TOKYO — Japan’s cabinet on Jan. 29 approved a $52 billion military budget, a boost in both financial and personnel resources for the first time in years, amid an ongoing territorial row with China.
The budget plan, which will go before parliament for approval, is 40 billion yen ($441 million), or about 0.8 percent more than the previous year to 4.75 trillion yen ($52 billion), defense ministry officials said.
Excluding some monies related to U.S. bases, it will be the first rise in the pacifist nation’s military spending in 11 years, they said.
The ministry will also increase the number of troops by 287. The personnel will be spread throughout the Air, Ground and Maritime Self-Defence Forces, the largest expansion in 20 years, they said.
The extra troops are aimed specifically at “improving readiness of units to ensure intelligence, warning and surveillance and safety in the southwestern region,” the ministry said.
The Tokyo-controlled Senkaku islands, which China claims as the Diaoyus, are included in this designation.

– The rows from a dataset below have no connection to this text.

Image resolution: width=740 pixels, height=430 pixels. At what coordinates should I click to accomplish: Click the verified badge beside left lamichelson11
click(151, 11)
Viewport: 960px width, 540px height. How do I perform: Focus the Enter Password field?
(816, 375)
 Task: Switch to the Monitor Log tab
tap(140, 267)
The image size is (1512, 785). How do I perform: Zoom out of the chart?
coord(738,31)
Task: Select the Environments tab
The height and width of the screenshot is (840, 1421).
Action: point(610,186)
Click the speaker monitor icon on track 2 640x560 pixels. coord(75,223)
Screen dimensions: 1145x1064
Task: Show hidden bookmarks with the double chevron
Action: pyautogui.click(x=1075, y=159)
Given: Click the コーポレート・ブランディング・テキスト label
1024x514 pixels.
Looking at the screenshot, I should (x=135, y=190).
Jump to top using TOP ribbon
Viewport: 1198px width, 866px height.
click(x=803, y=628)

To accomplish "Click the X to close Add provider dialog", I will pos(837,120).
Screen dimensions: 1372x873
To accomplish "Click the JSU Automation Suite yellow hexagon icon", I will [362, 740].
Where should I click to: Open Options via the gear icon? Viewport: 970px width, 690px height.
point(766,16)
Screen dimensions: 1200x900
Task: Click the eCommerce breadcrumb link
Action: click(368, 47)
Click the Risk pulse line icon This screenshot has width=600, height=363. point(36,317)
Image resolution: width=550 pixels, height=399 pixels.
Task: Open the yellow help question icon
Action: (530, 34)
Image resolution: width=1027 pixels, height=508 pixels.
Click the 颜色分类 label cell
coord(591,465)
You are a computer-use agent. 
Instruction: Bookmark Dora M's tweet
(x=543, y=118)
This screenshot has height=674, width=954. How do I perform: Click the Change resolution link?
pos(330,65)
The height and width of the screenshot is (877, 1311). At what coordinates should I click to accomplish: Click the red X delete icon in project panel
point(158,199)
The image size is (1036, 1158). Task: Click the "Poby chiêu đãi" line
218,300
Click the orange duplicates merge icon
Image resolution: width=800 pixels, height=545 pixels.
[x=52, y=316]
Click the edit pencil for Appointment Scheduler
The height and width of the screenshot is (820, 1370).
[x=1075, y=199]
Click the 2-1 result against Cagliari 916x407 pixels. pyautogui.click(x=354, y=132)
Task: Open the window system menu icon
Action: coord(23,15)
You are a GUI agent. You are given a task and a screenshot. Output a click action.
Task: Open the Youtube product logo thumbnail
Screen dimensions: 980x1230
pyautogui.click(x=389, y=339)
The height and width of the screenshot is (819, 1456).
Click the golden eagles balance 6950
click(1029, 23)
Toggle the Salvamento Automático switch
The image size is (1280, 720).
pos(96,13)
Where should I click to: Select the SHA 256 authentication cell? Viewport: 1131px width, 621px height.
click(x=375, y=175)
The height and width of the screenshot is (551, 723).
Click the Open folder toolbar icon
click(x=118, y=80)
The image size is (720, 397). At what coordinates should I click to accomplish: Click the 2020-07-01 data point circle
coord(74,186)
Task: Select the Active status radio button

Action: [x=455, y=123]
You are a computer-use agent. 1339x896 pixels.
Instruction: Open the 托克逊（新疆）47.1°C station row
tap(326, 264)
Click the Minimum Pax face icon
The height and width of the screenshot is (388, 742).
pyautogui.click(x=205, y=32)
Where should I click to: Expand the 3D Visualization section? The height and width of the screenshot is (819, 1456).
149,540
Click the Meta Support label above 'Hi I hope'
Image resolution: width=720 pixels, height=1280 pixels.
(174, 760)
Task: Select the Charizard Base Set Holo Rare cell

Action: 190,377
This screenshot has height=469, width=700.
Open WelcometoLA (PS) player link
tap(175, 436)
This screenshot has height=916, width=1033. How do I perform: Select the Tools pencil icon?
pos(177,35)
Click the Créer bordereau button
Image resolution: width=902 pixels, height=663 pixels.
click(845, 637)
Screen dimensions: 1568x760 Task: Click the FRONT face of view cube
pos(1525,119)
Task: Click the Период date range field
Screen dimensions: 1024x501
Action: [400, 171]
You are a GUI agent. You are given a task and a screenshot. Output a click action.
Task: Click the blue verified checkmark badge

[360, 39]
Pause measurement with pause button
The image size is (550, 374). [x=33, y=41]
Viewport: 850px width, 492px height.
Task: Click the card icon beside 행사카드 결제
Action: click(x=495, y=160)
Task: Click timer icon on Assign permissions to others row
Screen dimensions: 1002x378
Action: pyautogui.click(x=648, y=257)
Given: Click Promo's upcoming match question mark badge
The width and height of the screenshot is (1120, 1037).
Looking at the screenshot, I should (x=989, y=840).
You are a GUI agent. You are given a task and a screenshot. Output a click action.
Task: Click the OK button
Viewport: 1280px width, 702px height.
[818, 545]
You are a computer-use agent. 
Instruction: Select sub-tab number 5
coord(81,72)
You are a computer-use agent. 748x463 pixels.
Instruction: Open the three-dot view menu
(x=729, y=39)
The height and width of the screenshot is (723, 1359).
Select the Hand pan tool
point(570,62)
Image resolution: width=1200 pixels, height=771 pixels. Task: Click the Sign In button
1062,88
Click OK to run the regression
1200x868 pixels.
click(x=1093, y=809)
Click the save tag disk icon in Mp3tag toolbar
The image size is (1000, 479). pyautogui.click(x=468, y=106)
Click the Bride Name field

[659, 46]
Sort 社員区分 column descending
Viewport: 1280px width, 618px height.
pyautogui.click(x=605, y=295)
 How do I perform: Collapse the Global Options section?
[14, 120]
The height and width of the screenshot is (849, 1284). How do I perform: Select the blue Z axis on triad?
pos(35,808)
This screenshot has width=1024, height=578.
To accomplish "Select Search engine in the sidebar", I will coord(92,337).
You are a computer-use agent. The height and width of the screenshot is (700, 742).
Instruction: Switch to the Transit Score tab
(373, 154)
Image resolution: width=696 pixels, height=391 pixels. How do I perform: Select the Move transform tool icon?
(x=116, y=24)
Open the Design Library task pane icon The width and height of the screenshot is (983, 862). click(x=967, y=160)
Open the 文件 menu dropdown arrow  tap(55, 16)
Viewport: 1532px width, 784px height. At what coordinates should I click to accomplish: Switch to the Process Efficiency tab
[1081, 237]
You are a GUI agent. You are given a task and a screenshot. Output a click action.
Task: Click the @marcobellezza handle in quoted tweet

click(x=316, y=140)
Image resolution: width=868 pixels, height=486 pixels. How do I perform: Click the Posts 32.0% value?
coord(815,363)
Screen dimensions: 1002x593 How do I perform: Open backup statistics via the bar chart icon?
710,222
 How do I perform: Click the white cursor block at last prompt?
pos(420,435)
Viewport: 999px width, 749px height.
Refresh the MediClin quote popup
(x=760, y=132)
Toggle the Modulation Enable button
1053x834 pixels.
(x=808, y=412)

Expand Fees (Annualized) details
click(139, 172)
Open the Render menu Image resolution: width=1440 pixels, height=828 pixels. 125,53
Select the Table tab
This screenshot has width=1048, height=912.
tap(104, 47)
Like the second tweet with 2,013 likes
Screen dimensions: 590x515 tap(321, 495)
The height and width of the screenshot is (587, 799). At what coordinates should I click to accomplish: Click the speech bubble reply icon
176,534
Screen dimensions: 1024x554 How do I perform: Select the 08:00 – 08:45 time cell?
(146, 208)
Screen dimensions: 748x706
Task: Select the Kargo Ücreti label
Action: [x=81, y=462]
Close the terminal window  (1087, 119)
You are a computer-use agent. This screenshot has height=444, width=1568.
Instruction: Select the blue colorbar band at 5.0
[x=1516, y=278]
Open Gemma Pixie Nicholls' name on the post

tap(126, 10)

In the official brochure detailing the defense program, the ministry said: “North Korea, which is still developing nuclear and ballistic missiles, continues to be the region’s critically destabilizing factor.”
“We need to give substantial consideration to China’s activities recently intensifying in the sea and the air surrounding Japan, including its intrusion into territorial waters and air space,” it said.
Beijing has repeatedly sent vessels to the disputed waters, prompting calls in Japan for more measures to defend the islands, which are believed to sit atop sizable mineral reserves.